L’un des nombreux paradoxes que produisent les guerres est que plus les missiles tombent, plus l’attention portée à la prière augmente. Ce conflit ne fait pas exception. «Une récente étude de l’Église grecque-catholique ukrainienne», révèle le prêtre, «met en évidence un retour à la spiritualité, le désir de se confier à Dieu pour sortir de cette situation. Au fond, c’est Lui seul qui sauve, qui rachète, qui donne l’espoir».

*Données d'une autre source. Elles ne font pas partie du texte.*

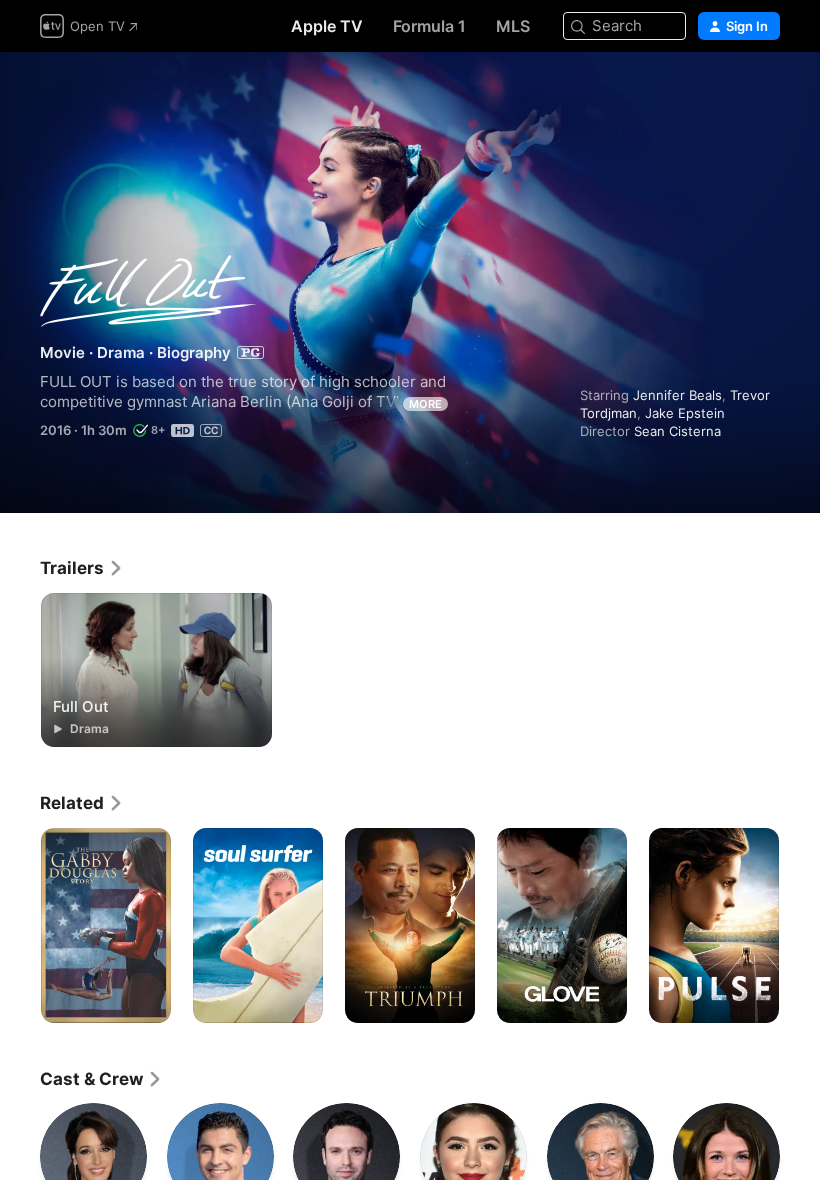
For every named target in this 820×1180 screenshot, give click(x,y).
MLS (513, 26)
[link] (82, 568)
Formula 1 (429, 26)
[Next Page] (800, 926)
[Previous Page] (20, 926)
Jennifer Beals (677, 395)
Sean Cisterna (677, 431)
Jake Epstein (685, 413)
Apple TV (327, 26)
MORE (425, 404)
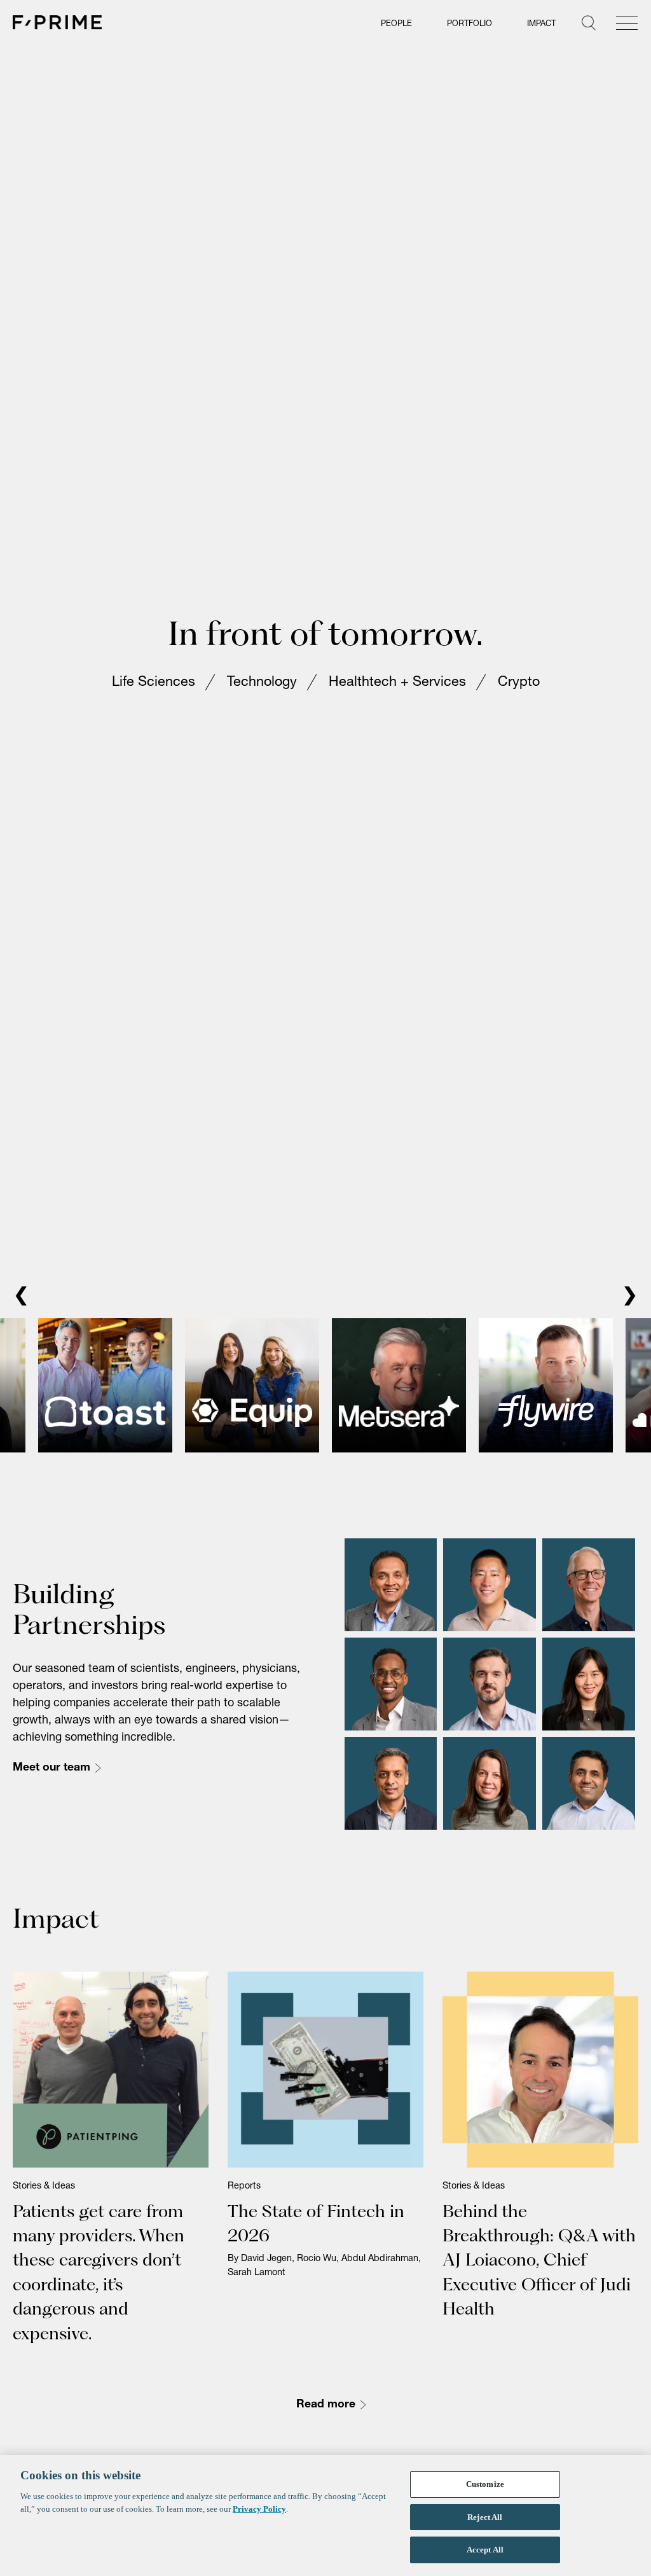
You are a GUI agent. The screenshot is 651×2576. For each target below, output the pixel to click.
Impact (541, 24)
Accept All (485, 2549)
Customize (485, 2484)
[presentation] (21, 1297)
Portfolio (469, 24)
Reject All (484, 2517)
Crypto (519, 683)
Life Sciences (153, 683)
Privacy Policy (259, 2509)
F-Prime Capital (57, 22)
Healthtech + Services (397, 683)
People (396, 24)
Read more (325, 2406)
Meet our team (51, 1769)
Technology (262, 683)
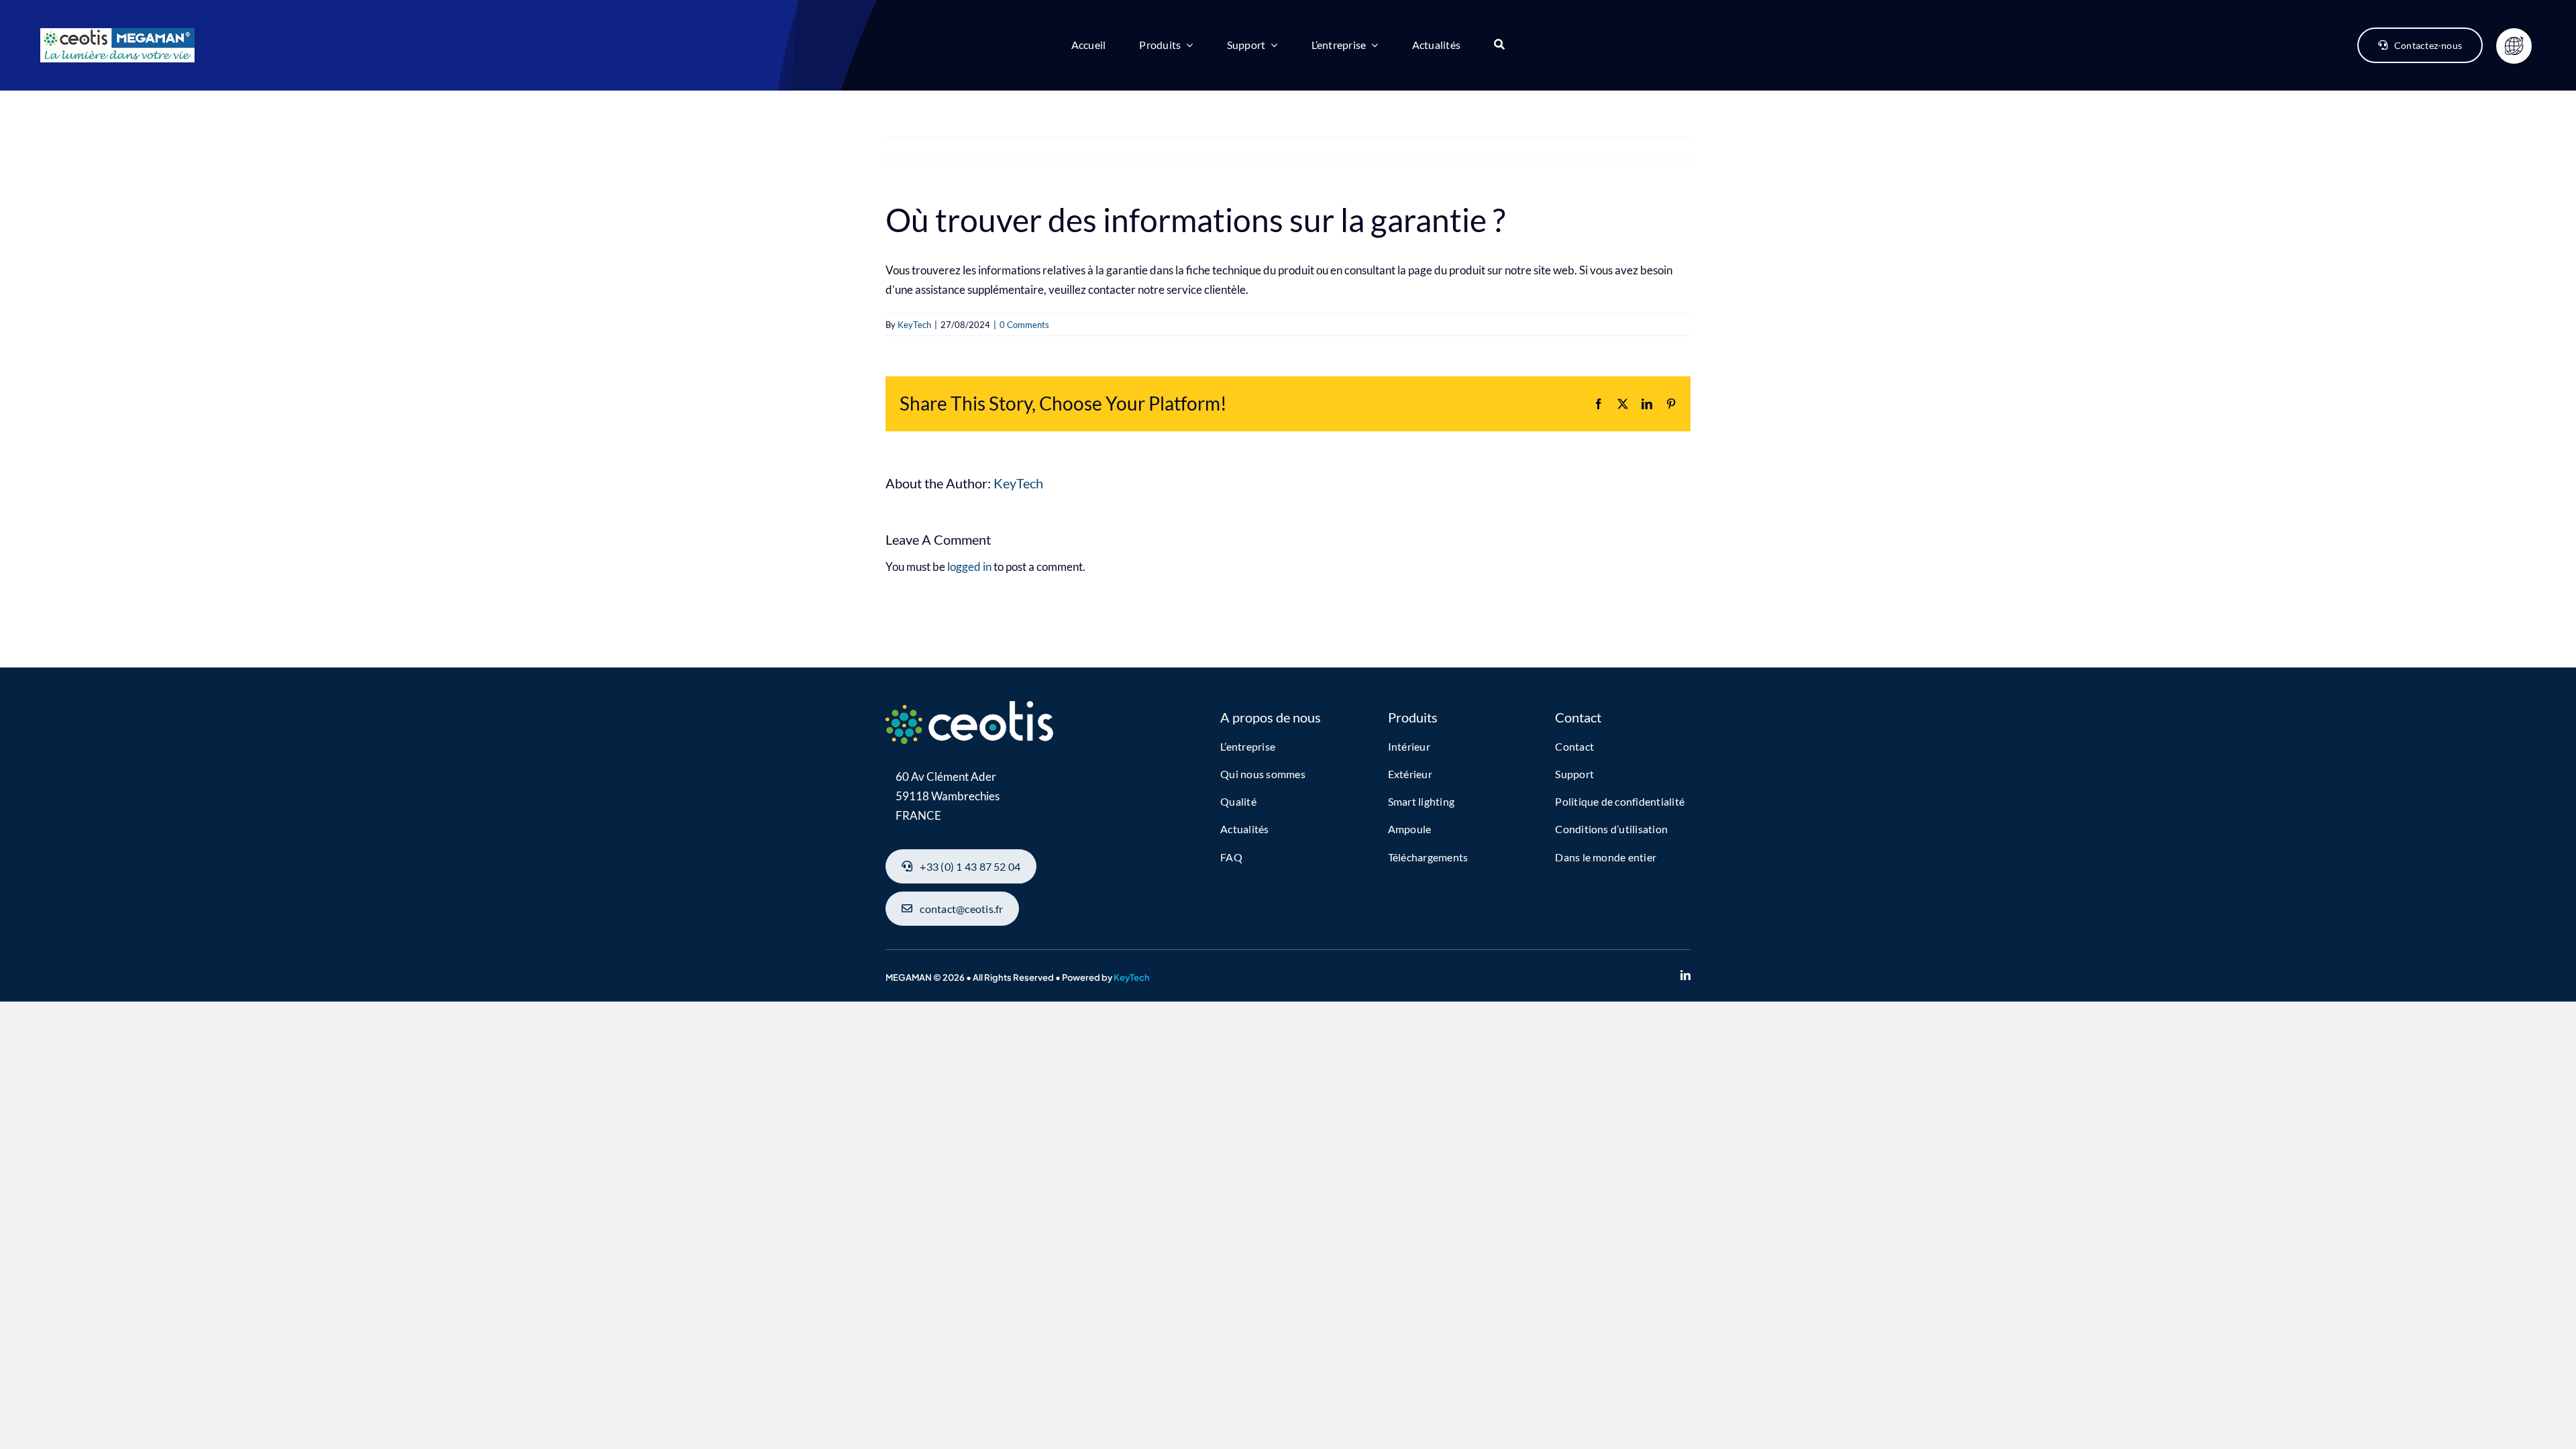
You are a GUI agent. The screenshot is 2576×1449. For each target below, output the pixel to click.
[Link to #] (2514, 46)
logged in (969, 566)
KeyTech (914, 324)
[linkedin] (1685, 975)
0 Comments (1024, 324)
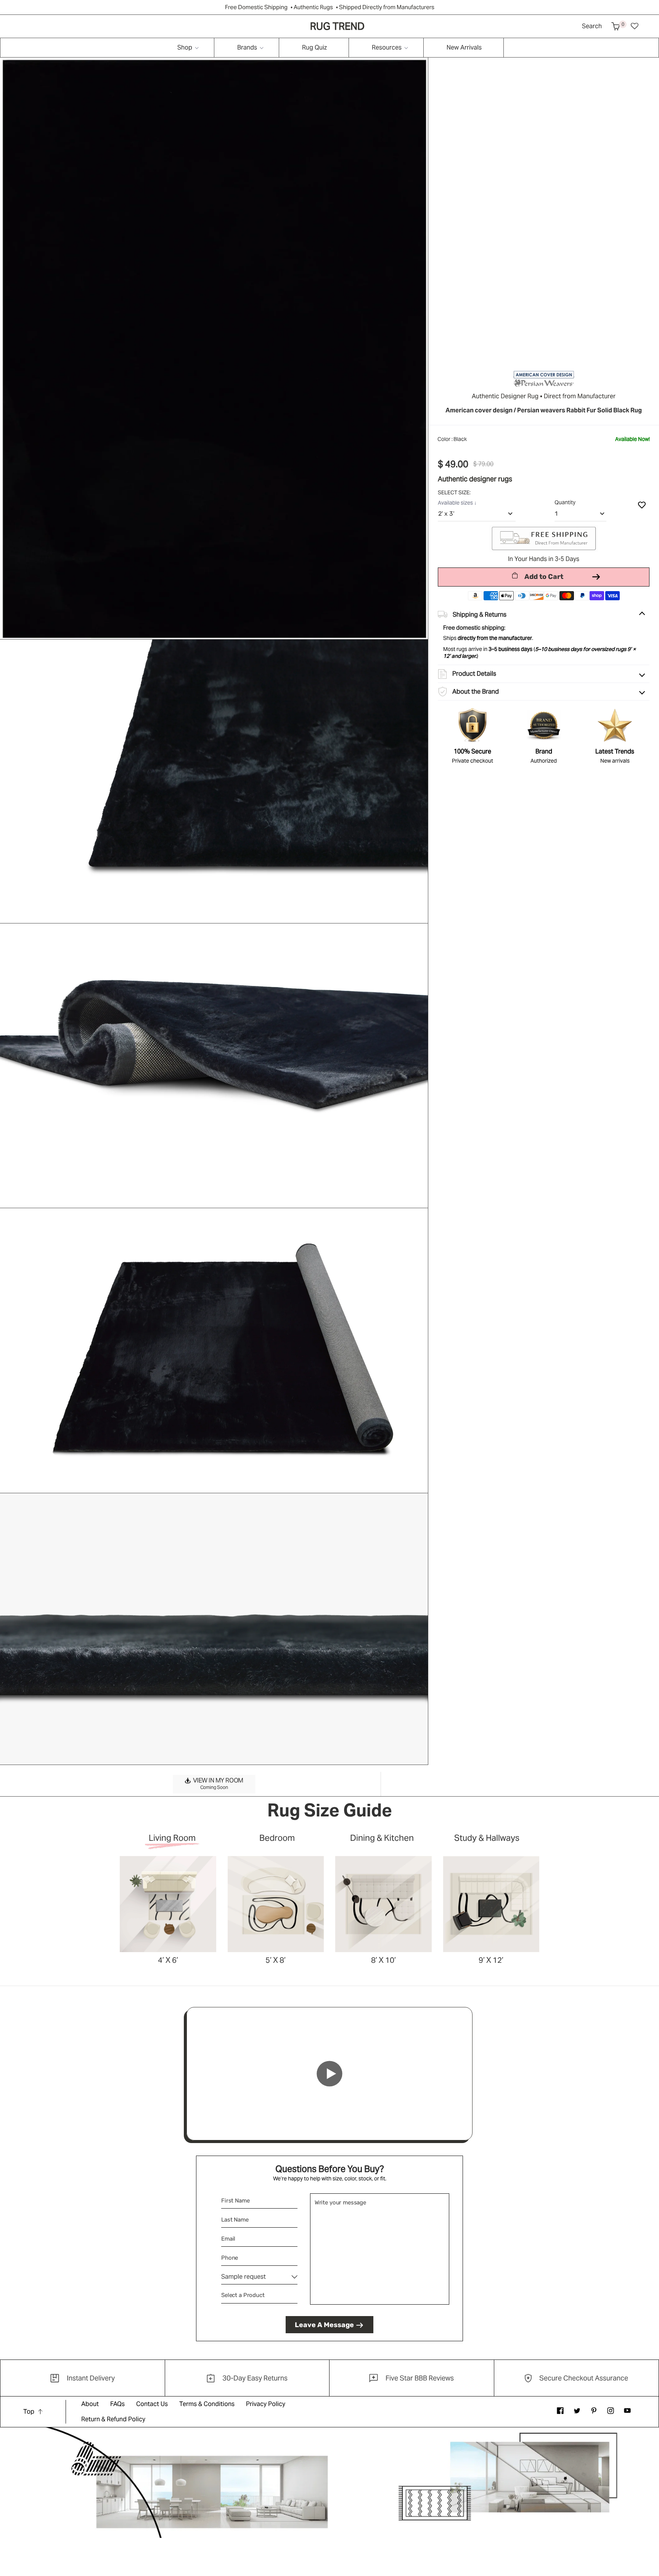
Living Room (172, 1838)
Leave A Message (324, 2325)
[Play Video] (329, 2073)
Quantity (565, 502)
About (90, 2404)
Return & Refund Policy (113, 2419)
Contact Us (152, 2404)
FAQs (117, 2404)
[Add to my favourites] (641, 504)
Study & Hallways (486, 1838)
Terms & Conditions (207, 2404)
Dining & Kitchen (382, 1838)
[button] (615, 26)
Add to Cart (543, 576)
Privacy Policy (265, 2404)
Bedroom (277, 1838)
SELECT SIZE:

Mais le récit du père Moreno ne s’arrête pas à Chabany. Il se dirige tout droit vers une ville stratégique de l’oblast de Donetsk, théâtre d’une offensive russe sans précédent: Pokrovsk, plaque tournante cruciale pour les infrastructures. «C’est là que l’un de nos confrères, le père Sergey, avait ouvert un oratoire qu’il a ensuite dû fermer en raison des combats. Il s’est alors installé dans une petite ville à une trentaine de kilomètres de là, où il a fondé un autre oratoire, mais là aussi, les Russes l’ont contraint à abandonner. Finalement, il s’est armé de patience et en a ouvert un autre dans une zone plus sûre. Cette persévérance s’appelle vraiment de la résistance car, pour nous, les activités avec les jeunes sont vraiment une priorité à laquelle nous ne pouvons renoncer».

Une haine rampante

Lorsque le religieux croise le regard des mères et des enfants qu’il rencontre chaque jour, il ne peut s’empêcher de remarquer la haine rampante qui tente d’envahir leur cœur. «Si nous nous arrêtions aux considérations terrestres, il ne nous resterait plus qu’à accepter la vengeance, œil pour œil, dent pour dent. Mais le samedi et le dimanche, avec la célébration de la Divine Liturgie, nous essayons de recomposer cette terrible fracture provoquée par la haine envers l’ennemi».

Le pardon reste l’obstacle le plus insurmontable. Mais aujourd’hui, cela semble difficile, compte tenu de tout ce qui se passe: «Comment faire quand on subit des bombardements incessants et que les familles pleurent leurs proches tombés au combat?» se demande le prêtre.